I have two Generic Lists containing different types, for the sake of example, lets call them Products and Employees. I'm trying to find Products that are based at the same location as Employees, i.e. where product.SiteId == emp.SiteId

List<Product> lstProds;
List<Employees> lstEmps;

My (old skool) brain is telling me to use a forEach loop to find the matches but I suspect there is a ('better'/terser/faster?) way to do it using Linq. Can anyone illuminate me? All the examples I've found online deal with Lists of primitives (strings/ints) and are not especially helpful.

Answer

Jon Skeet picture Jon Skeet · Jul 26, 2011

I would say:

var products = from product in lstProds
               join employee in lstEmps on product.SiteId equals employee.SiteId
               select product;

However, if there are multiple employees with the same site ID, you'll get the products multiple times.
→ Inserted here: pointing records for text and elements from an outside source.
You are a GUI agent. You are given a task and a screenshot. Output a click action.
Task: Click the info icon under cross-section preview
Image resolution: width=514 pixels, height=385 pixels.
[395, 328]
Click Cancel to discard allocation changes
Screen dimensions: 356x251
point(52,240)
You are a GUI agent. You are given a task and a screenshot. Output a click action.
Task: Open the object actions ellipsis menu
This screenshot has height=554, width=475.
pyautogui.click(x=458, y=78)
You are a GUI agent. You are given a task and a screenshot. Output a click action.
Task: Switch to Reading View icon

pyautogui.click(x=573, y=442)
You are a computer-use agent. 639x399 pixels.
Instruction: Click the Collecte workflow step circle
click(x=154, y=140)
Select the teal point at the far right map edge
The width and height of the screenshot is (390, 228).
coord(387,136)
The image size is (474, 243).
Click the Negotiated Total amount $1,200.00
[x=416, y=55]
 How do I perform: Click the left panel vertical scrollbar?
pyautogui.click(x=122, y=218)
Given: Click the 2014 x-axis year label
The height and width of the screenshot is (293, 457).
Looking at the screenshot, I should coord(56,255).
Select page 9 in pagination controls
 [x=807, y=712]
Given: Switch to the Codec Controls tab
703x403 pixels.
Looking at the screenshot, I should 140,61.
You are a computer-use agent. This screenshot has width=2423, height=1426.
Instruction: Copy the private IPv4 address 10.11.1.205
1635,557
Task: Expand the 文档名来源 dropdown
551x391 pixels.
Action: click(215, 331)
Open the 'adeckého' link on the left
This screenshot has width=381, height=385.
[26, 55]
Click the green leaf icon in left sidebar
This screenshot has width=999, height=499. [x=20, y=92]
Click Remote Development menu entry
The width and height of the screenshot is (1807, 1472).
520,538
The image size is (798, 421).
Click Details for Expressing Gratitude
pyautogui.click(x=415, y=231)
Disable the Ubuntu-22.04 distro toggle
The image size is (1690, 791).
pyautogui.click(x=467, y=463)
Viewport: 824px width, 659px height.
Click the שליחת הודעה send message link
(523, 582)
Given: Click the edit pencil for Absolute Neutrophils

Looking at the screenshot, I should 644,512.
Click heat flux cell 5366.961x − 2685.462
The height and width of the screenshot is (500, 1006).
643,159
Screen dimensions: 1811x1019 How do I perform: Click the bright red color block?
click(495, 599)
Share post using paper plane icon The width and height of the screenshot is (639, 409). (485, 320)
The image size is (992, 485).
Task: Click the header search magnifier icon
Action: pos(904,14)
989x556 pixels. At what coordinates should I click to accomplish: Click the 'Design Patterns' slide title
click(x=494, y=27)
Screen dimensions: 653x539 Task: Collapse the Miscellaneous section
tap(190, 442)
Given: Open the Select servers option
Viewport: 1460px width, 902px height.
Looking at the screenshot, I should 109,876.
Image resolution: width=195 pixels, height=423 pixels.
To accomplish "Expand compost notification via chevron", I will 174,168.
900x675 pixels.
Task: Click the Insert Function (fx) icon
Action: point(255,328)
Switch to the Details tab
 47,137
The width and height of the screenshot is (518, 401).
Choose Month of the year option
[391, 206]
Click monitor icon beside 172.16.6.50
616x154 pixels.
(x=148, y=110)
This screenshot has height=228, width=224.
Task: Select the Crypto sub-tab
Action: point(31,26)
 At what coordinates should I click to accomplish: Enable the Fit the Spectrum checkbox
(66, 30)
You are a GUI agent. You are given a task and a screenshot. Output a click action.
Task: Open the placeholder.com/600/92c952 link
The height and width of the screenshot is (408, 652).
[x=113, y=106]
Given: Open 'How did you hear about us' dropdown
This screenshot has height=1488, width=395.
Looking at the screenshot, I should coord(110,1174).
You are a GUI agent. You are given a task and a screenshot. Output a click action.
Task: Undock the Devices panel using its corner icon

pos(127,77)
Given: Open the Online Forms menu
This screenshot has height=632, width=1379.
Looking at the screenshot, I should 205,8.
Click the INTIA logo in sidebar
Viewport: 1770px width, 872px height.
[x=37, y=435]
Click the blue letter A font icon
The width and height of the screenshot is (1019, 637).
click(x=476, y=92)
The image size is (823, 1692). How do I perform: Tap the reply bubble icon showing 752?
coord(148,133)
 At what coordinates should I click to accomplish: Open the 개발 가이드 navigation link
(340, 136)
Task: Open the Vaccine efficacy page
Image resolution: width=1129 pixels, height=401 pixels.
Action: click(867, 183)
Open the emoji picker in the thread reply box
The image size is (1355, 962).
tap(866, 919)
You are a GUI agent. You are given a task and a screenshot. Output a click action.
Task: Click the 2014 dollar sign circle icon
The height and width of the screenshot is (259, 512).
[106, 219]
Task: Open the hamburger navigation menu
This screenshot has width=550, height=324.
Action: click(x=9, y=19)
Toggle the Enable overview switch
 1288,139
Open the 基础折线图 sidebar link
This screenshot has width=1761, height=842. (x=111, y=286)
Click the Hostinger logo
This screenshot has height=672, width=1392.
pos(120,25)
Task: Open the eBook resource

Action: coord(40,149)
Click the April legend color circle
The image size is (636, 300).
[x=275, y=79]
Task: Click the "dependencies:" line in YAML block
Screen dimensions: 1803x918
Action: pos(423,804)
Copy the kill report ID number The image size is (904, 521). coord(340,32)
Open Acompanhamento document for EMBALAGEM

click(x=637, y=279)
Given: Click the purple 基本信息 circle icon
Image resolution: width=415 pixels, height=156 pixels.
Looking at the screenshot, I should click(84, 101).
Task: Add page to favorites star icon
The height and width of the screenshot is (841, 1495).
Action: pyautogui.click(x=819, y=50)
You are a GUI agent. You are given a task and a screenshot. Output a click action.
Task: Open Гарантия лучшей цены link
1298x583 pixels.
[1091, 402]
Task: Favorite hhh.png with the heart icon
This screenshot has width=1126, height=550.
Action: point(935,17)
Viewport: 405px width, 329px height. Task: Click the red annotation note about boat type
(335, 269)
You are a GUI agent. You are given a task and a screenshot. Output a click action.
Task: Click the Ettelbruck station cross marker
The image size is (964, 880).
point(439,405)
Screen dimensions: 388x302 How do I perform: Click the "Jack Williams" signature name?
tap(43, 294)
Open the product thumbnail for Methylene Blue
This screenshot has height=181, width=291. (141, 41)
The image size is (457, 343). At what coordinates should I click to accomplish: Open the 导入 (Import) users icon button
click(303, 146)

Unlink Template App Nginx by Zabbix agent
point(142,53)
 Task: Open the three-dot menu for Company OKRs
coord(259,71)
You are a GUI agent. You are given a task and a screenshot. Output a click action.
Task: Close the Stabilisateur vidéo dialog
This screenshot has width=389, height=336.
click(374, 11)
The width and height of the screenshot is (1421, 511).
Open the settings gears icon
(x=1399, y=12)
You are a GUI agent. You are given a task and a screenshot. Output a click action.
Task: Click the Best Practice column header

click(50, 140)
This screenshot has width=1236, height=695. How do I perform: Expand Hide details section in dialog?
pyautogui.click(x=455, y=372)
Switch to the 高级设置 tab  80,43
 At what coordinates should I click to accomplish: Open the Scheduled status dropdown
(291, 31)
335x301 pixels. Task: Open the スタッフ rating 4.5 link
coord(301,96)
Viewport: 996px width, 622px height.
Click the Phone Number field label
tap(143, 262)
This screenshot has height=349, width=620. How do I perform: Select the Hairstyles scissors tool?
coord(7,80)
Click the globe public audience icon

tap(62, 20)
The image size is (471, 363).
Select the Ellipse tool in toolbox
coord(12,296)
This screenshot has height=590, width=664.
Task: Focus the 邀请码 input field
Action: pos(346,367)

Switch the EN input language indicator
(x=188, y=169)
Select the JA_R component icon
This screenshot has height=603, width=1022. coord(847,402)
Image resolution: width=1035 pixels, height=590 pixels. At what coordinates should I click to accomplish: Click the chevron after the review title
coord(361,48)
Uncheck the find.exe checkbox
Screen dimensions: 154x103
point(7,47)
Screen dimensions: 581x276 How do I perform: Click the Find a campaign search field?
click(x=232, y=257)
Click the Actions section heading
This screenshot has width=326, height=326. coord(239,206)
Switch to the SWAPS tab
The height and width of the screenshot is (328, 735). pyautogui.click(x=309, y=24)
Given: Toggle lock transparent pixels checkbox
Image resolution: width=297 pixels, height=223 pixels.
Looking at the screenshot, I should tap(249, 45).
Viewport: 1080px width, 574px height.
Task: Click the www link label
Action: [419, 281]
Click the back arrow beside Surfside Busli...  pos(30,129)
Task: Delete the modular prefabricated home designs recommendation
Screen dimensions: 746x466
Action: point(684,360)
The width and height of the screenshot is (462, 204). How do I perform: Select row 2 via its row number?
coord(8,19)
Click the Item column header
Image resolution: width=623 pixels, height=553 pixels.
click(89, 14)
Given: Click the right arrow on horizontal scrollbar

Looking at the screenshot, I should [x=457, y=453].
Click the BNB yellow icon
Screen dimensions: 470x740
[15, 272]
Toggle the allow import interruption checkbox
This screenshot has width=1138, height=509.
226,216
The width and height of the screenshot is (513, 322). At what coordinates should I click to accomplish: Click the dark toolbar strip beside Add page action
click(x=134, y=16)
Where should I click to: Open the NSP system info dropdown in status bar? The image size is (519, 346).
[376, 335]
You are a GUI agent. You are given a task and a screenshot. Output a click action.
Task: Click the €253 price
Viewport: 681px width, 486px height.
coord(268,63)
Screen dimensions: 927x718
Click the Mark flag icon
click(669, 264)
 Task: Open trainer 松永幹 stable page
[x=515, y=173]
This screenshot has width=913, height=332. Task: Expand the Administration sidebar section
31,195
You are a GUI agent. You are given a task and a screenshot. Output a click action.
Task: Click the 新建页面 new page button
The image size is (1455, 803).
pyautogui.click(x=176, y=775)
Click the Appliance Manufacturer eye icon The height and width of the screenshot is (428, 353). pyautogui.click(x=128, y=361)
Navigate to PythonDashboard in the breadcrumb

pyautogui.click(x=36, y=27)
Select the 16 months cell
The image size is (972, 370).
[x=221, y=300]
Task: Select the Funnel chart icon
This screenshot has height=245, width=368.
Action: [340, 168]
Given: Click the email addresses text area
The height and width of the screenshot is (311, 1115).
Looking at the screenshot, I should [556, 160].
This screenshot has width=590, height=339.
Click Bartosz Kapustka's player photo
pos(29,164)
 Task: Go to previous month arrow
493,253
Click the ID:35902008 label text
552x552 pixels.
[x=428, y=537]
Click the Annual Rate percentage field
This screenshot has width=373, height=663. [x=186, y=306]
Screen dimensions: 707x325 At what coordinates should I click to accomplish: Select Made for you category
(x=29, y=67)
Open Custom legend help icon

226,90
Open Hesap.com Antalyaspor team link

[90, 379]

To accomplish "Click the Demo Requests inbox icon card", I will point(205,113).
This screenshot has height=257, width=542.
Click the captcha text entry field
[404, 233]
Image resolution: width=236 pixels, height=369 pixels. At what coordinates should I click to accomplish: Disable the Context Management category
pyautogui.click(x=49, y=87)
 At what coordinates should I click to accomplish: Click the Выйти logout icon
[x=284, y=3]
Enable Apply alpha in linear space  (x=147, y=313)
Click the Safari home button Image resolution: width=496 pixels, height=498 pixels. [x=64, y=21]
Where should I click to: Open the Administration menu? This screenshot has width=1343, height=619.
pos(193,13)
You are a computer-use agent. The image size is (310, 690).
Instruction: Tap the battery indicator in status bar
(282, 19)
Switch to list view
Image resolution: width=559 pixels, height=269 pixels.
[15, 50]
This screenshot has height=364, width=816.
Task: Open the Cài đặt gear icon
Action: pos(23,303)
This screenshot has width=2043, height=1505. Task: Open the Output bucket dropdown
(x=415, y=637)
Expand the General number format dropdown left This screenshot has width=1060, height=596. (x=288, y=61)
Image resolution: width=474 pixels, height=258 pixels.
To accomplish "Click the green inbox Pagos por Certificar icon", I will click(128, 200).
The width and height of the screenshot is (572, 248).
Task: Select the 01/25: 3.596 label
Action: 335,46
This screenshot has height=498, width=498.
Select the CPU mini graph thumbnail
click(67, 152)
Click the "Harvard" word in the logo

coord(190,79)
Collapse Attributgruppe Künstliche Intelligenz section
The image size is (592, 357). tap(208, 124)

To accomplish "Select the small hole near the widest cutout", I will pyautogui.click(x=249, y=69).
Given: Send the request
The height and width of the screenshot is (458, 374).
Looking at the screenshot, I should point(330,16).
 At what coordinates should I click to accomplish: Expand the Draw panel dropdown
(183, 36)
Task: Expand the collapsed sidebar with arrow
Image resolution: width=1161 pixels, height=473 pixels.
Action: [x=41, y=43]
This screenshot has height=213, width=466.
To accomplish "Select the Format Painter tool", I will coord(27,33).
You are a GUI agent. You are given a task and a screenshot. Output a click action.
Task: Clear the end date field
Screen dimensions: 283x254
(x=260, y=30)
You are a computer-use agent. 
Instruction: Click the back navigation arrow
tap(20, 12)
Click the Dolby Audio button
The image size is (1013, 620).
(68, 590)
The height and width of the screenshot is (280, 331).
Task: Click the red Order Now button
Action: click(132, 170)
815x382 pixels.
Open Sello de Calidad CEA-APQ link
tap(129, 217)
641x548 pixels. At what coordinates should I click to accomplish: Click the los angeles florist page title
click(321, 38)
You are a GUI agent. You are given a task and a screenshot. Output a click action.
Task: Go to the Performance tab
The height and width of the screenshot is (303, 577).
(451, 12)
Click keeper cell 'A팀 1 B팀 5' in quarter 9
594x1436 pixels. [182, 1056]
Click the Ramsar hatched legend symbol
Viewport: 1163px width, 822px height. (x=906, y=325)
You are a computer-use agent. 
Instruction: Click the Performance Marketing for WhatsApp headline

You could use Distinct to fix this, or build a set of site IDs:

var siteIds = new HashSet<int>(lstEmps.Select(emp => emp.SiteId));

var products = lstProds.Where(product => siteIds.Contains(product.SiteId));

That's assuming SiteId is an int - if it's an anonymous type or something similar, you may want an extra extension method:

public static HashSet<T> ToHashSet<T>(this IEnumerable<T> source)
{
    return new HashSet<T>(source);
}

Then:

var siteIds = lstEmps.Select(emp => emp.SiteId).ToHashSet();
var products = lstProds.Where(product => siteIds.Contains(product.SiteId));

Alternatively, if you have few employees, this will work but is relatively slow:

var products = lstProds.Where(p => lstEmps.Any(emp => p.SiteId == emp.SiteId));

Add a ToList call to any of these approaches to get a List<Product> instead of an IEnumerable<Product>.